Thursday, January 20, 2011

20 Jan 2010, Video shows the ugliness below the beauty of Puget Sound

KOMONews.com: Video shows the ugliness below the beauty of Puget Sound
Comments (42)SEATTLE -- It's been a wet January in Seattle, with close to 4 inches of rain so far. After such heavy rain, there's a river that rages under Puget Sound, but it's not all water.

Local scuba diver Laura James took her camera down off Harbor Avenue SW to document the stunning stream of storm sediment now rushing into the Sound.

It looks like a thick black plume of muck.

"People don't even think about it," James said.

James says she takes the underwater video to make people aware of the ugliness below the beauty of Puget Sound. She finds cigarette butts, candy wrappers, chewing gum -- the garbage that people toss.

"It goes somewhere. And I like to show people where it goes," she said. "Right out here in Puget Sound."

And there is the toll from our daily lives: detergents, fertilizers, oil, brake dust -- even the rubber that wears off of our tires as we drive.

"Tire rubber? I mean where does that go?" she wondered. "We have to get our tires replaced pretty regularly; I mean where does that rubber go?"

When it rains, the water runs into storm drains and eventually flows out into our local waterways. As the water runs, it picks up all kinds of things in its path.

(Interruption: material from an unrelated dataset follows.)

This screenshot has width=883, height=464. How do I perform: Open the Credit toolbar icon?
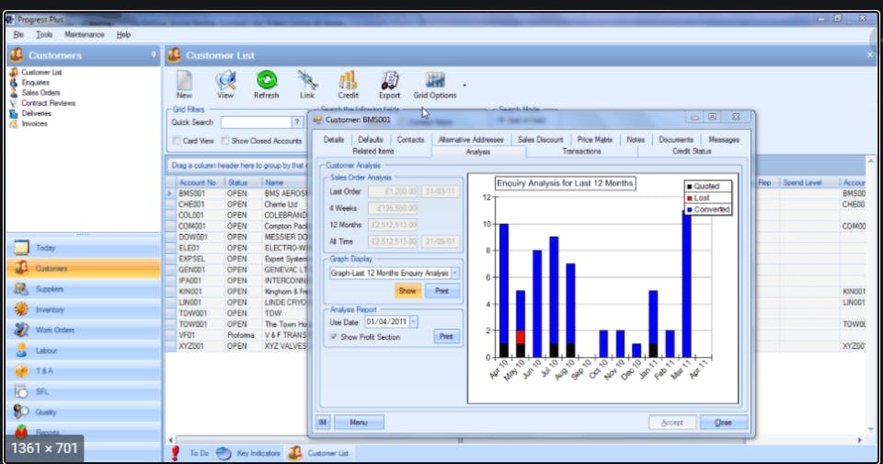348,81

The city maintains storm water catch basins, designed to collect larger pollutants. But stuff still makes it into Puget Sound and area lakes.

James says she sees it all as she watches the flow and examines the debris field that settles onto the ocean floor.

Seattle Public Utilities Professional Engineer Andrew Lee says storm water pollution is a significant source of pollution for our waters.

He cites a 2009 report by the Department of Ecology showed storm water is the most significant pollutant of Puget Sound. And he says our recent snow storms made things worse.

"Obviously the Seattle Department of Transportation, putting salt, as well as sand on the roads to make sure that people could still drive on them -- some of that salt and sand material might have mixed with oils that are coming off of people's cars and then in the next rain event, that stuff flushes into the separated storm water system and when it comes out it looks like that black soot type of material," he said.

But more often, Lee says it's the things we do daily, from fertilizing our lawns and gardens to tossing trash, that leave the biggest mark on Puget Sound pollution.

And he says people are not supposed to wash their cars at home. You should use a self-service car wash instead, because they collect all of the detergent-filled water, so it does not go into storm drains.

"Every decision we make even if they're tiny decisions can affect what goes out there," Lee said.

And it all effects what's living and should be thriving in Puget Sound.